- _Work required_
This exercise asks for the records to be retyped exactly as they read.

Stored data:
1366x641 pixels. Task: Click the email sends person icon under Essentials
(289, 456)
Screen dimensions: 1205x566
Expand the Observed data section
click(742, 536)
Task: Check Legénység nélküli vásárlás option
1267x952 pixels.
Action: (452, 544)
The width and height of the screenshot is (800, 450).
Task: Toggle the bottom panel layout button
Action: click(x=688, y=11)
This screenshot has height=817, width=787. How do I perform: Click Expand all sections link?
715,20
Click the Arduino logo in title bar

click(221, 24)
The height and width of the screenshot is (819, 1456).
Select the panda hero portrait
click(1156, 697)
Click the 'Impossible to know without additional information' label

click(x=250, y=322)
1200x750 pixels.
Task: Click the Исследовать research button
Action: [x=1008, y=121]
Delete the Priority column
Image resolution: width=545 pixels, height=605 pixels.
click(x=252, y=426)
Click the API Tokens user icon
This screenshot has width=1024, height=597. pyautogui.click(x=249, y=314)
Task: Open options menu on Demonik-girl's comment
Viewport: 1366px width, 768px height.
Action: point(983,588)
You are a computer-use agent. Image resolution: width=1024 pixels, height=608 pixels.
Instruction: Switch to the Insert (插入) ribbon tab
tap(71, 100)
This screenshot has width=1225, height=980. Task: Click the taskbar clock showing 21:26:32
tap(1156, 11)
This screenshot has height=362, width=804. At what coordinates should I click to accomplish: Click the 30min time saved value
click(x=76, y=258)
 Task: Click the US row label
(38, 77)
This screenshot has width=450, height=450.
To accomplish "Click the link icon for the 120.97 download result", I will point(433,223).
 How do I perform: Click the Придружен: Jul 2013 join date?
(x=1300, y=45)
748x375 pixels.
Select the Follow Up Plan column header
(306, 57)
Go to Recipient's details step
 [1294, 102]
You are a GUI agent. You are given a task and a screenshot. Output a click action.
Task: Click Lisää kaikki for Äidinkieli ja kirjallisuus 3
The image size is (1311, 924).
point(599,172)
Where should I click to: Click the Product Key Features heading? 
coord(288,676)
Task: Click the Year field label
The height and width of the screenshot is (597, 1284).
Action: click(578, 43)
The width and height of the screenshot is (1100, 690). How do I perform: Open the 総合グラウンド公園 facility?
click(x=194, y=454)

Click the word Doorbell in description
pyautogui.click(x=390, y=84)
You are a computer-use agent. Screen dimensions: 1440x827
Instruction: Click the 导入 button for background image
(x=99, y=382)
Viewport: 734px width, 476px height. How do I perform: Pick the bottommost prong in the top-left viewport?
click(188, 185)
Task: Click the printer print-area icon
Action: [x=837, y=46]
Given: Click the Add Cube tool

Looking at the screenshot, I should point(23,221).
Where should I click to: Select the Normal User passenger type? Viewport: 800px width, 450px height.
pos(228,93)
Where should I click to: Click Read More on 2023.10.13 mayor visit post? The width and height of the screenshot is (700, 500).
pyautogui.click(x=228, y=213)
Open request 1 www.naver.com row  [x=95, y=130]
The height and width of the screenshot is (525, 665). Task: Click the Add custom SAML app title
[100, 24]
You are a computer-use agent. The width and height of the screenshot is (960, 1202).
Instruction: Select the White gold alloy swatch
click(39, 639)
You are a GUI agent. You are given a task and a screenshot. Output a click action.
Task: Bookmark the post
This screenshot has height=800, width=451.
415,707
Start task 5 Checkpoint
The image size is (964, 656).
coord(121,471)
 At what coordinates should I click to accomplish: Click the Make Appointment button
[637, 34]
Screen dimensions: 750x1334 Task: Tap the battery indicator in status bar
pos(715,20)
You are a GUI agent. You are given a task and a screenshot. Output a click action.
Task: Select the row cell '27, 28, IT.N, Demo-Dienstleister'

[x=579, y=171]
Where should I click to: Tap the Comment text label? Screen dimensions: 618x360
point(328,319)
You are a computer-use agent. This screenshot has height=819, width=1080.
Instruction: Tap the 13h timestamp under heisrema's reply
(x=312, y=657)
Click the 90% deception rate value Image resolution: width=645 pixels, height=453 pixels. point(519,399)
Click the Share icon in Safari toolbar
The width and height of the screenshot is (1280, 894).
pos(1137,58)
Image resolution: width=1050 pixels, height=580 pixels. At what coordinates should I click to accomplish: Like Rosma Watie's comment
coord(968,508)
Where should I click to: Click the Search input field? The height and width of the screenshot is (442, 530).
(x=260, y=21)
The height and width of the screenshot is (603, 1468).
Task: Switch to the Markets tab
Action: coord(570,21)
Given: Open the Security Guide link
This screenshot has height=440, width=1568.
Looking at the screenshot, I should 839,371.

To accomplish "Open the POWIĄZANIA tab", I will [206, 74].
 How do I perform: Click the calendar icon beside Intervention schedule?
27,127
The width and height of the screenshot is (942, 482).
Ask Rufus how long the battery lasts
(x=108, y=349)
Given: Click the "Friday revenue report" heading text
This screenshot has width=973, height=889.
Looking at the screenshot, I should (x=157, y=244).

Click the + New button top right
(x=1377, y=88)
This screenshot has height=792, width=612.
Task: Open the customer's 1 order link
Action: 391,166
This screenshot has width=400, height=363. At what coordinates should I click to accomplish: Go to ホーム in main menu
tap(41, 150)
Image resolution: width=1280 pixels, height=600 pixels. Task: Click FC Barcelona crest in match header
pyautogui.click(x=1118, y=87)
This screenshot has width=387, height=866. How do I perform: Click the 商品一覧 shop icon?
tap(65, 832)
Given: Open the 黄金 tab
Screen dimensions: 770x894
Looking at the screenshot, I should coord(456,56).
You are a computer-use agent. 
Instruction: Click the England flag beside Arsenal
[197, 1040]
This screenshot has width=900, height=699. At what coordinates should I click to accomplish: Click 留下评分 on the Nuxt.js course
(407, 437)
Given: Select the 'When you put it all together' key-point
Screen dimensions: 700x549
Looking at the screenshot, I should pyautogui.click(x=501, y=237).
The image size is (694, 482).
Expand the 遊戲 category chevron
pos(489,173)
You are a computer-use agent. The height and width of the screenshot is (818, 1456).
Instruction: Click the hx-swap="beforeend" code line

- _Result for this exercise_
1366x641 pixels. Task: Click the email sends person icon under Essentials
(289, 456)
Screen dimensions: 1205x566
Expand the Observed data section
click(742, 536)
Task: Check Legénység nélküli vásárlás option
1267x952 pixels.
Action: (452, 544)
The width and height of the screenshot is (800, 450).
Task: Toggle the bottom panel layout button
Action: click(x=688, y=11)
This screenshot has height=817, width=787. How do I perform: Click Expand all sections link?
715,20
Click the Arduino logo in title bar

click(221, 24)
The height and width of the screenshot is (819, 1456).
Select the panda hero portrait
click(1156, 697)
Click the 'Impossible to know without additional information' label

click(x=250, y=322)
1200x750 pixels.
Task: Click the Исследовать research button
Action: [x=1008, y=121]
Delete the Priority column
Image resolution: width=545 pixels, height=605 pixels.
click(x=252, y=426)
Click the API Tokens user icon
This screenshot has width=1024, height=597. pyautogui.click(x=249, y=314)
Task: Open options menu on Demonik-girl's comment
Viewport: 1366px width, 768px height.
Action: point(983,588)
You are a computer-use agent. Image resolution: width=1024 pixels, height=608 pixels.
Instruction: Switch to the Insert (插入) ribbon tab
tap(71, 100)
This screenshot has width=1225, height=980. Task: Click the taskbar clock showing 21:26:32
tap(1156, 11)
This screenshot has height=362, width=804. At what coordinates should I click to accomplish: Click the 30min time saved value
click(x=76, y=258)
 Task: Click the US row label
(38, 77)
This screenshot has width=450, height=450.
To accomplish "Click the link icon for the 120.97 download result", I will point(433,223).
 How do I perform: Click the Придружен: Jul 2013 join date?
(x=1300, y=45)
748x375 pixels.
Select the Follow Up Plan column header
(306, 57)
Go to Recipient's details step
 [1294, 102]
You are a GUI agent. You are given a task and a screenshot. Output a click action.
Task: Click Lisää kaikki for Äidinkieli ja kirjallisuus 3
The image size is (1311, 924).
point(599,172)
Where should I click to: Click the Product Key Features heading? 
coord(288,676)
Task: Click the Year field label
The height and width of the screenshot is (597, 1284).
Action: click(578, 43)
The width and height of the screenshot is (1100, 690). How do I perform: Open the 総合グラウンド公園 facility?
click(x=194, y=454)

Click the word Doorbell in description
pyautogui.click(x=390, y=84)
You are a computer-use agent. Screen dimensions: 1440x827
Instruction: Click the 导入 button for background image
(x=99, y=382)
Viewport: 734px width, 476px height. How do I perform: Pick the bottommost prong in the top-left viewport?
click(188, 185)
Task: Click the printer print-area icon
Action: [x=837, y=46]
Given: Click the Add Cube tool

Looking at the screenshot, I should point(23,221).
Where should I click to: Select the Normal User passenger type? Viewport: 800px width, 450px height.
pos(228,93)
Where should I click to: Click Read More on 2023.10.13 mayor visit post? The width and height of the screenshot is (700, 500).
pyautogui.click(x=228, y=213)
Open request 1 www.naver.com row  [x=95, y=130]
The height and width of the screenshot is (525, 665). Task: Click the Add custom SAML app title
[100, 24]
You are a computer-use agent. The width and height of the screenshot is (960, 1202).
Instruction: Select the White gold alloy swatch
click(39, 639)
You are a GUI agent. You are given a task and a screenshot. Output a click action.
Task: Bookmark the post
This screenshot has height=800, width=451.
415,707
Start task 5 Checkpoint
The image size is (964, 656).
coord(121,471)
 At what coordinates should I click to accomplish: Click the Make Appointment button
[637, 34]
Screen dimensions: 750x1334 Task: Tap the battery indicator in status bar
pos(715,20)
You are a GUI agent. You are given a task and a screenshot. Output a click action.
Task: Select the row cell '27, 28, IT.N, Demo-Dienstleister'

[x=579, y=171]
Where should I click to: Tap the Comment text label? Screen dimensions: 618x360
point(328,319)
You are a computer-use agent. This screenshot has height=819, width=1080.
Instruction: Tap the 13h timestamp under heisrema's reply
(x=312, y=657)
Click the 90% deception rate value Image resolution: width=645 pixels, height=453 pixels. point(519,399)
Click the Share icon in Safari toolbar
The width and height of the screenshot is (1280, 894).
pos(1137,58)
Image resolution: width=1050 pixels, height=580 pixels. At what coordinates should I click to accomplish: Like Rosma Watie's comment
coord(968,508)
Where should I click to: Click the Search input field? The height and width of the screenshot is (442, 530).
(x=260, y=21)
The height and width of the screenshot is (603, 1468).
Task: Switch to the Markets tab
Action: coord(570,21)
Given: Open the Security Guide link
This screenshot has height=440, width=1568.
Looking at the screenshot, I should 839,371.

To accomplish "Open the POWIĄZANIA tab", I will [206, 74].
 How do I perform: Click the calendar icon beside Intervention schedule?
27,127
The width and height of the screenshot is (942, 482).
Ask Rufus how long the battery lasts
(x=108, y=349)
Given: Click the "Friday revenue report" heading text
This screenshot has width=973, height=889.
Looking at the screenshot, I should (x=157, y=244).

Click the + New button top right
(x=1377, y=88)
This screenshot has height=792, width=612.
Task: Open the customer's 1 order link
Action: 391,166
This screenshot has width=400, height=363. At what coordinates should I click to accomplish: Go to ホーム in main menu
tap(41, 150)
Image resolution: width=1280 pixels, height=600 pixels. Task: Click FC Barcelona crest in match header
pyautogui.click(x=1118, y=87)
This screenshot has width=387, height=866. How do I perform: Click the 商品一覧 shop icon?
tap(65, 832)
Given: Open the 黄金 tab
Screen dimensions: 770x894
Looking at the screenshot, I should coord(456,56).
You are a computer-use agent. 
Instruction: Click the England flag beside Arsenal
[197, 1040]
This screenshot has width=900, height=699. At what coordinates should I click to accomplish: Click 留下评分 on the Nuxt.js course
(407, 437)
Given: Select the 'When you put it all together' key-point
Screen dimensions: 700x549
Looking at the screenshot, I should pyautogui.click(x=501, y=237).
The image size is (694, 482).
Expand the 遊戲 category chevron
pos(489,173)
You are a computer-use agent. The height and width of the screenshot is (818, 1456).
Instruction: Click the hx-swap="beforeend" code line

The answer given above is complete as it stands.